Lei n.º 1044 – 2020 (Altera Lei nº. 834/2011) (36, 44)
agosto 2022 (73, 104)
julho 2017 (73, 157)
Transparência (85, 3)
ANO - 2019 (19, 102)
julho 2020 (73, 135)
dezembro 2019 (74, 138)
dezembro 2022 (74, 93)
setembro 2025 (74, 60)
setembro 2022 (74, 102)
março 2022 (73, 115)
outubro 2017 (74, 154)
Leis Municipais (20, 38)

____________________

Consigne: Extrayez toutes les lignes des enregistrements ci-dessus et reproduisez-les à l'identique, sans rien y changer.

Réponse à la consigne:
Lei n.º 1044 – 2020 (Altera Lei nº. 834/2011) (36, 44)
agosto 2022 (73, 104)
julho 2017 (73, 157)
Transparência (85, 3)
ANO - 2019 (19, 102)
julho 2020 (73, 135)
dezembro 2019 (74, 138)
dezembro 2022 (74, 93)
setembro 2025 (74, 60)
setembro 2022 (74, 102)
março 2022 (73, 115)
outubro 2017 (74, 154)
Leis Municipais (20, 38)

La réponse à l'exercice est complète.